Pour le gouvernement, le Parlement et la droite, ce système de libre-concurrence a fait ses preuves et n'engendre pas de dettes, contrairement à ce qui se passe en France, en Italie ou au Royaume-Uni. "En Suisse nous n'avons pas de déficit, c'est un système qui est sain. On peut effectivement dénoncer un manque de transparence de certaines caisses d'assurance maladie, mais ce n'est pas l'étatisation des caisses maladies qui va résoudre ces problèmes", souligne Ivan Slatkine, vice-président du Parti Libéral-Radical (PLR, droite). Marie Steinauer, pharmacienne à Genève, juge l'initiative "floue" et trouve surtout que le déficit de la Sécurité sociale en France "ne fait pas envie".En Suisse nous n'avons pas de déficit, c'est un système qui est sain"
Pour la droite, l'augmentation des cotisations est inéluctable et s'explique par la hausse des coûts engendrés par le vieillissement de la population et l'utilisation de technologies toujours plus modernes.

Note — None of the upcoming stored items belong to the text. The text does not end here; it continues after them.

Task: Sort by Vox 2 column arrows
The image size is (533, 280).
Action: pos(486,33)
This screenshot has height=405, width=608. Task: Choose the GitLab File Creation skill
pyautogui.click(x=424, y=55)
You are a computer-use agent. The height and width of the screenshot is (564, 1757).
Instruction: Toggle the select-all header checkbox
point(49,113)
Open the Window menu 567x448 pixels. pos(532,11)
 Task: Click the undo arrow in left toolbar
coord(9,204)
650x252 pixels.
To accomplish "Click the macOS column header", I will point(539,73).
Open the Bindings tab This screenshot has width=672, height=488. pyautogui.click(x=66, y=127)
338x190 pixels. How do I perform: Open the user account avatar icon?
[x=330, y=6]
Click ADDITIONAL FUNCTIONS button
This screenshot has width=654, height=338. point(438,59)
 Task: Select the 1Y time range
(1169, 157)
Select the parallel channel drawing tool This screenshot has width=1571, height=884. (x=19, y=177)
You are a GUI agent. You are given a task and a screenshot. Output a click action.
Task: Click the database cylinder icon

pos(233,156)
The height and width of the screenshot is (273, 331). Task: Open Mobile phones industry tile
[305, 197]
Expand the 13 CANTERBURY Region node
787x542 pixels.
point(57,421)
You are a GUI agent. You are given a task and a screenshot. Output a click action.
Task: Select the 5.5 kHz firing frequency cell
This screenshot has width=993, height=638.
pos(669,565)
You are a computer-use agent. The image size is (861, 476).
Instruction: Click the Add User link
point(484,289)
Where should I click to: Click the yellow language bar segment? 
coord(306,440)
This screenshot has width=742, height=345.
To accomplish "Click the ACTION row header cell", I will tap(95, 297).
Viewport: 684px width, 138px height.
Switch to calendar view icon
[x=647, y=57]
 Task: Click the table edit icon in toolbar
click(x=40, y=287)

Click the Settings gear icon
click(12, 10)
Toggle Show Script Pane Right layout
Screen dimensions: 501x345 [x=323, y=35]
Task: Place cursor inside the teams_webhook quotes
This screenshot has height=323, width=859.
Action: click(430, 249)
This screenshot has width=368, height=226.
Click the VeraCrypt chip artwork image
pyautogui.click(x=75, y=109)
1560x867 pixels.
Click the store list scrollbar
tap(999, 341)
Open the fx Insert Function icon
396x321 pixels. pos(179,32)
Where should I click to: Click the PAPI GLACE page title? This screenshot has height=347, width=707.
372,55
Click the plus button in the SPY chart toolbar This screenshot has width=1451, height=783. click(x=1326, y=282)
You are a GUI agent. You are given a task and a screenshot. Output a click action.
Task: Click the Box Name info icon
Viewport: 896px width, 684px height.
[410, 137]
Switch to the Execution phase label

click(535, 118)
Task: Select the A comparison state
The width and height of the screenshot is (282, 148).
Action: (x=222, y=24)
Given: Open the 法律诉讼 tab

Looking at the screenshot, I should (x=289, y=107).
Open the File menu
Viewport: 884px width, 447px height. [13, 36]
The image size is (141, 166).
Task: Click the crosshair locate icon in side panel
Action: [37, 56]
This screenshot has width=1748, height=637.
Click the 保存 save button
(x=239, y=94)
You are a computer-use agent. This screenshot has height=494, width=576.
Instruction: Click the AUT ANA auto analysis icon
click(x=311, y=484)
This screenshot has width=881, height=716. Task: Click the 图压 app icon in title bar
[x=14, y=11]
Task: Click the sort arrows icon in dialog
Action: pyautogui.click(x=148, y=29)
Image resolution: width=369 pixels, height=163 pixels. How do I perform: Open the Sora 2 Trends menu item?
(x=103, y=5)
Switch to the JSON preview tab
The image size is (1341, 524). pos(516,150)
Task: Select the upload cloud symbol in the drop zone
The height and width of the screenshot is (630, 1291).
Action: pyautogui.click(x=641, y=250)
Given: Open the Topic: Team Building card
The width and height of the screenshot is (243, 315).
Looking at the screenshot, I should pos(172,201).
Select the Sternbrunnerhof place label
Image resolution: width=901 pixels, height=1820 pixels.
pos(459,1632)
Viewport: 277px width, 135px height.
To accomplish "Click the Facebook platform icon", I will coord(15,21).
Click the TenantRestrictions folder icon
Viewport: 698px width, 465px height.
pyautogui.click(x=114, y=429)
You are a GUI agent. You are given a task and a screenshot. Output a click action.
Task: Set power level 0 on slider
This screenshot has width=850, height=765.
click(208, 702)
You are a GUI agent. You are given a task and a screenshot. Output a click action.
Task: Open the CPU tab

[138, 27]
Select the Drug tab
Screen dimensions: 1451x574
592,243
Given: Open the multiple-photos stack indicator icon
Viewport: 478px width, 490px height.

Très attachés à la libre-concurrence, les Suisses serainet 54% à rejeter la proposition soumise à référendum, selon des chiffres publiés la semaine dernière par l'institut de sondage gfs.bern. 38% des sondés se disant favorables, et 8% étant encore indécis.
Pragmatique, Olivier Chappaz, avocat genevois, résume: "je pense qu'on peut garder le même système mais essayer de faire en sorte que les assurances redistribuent vraiment la totalité des primes qu'ils perçoivent pour la partie obligatoire aux assurés".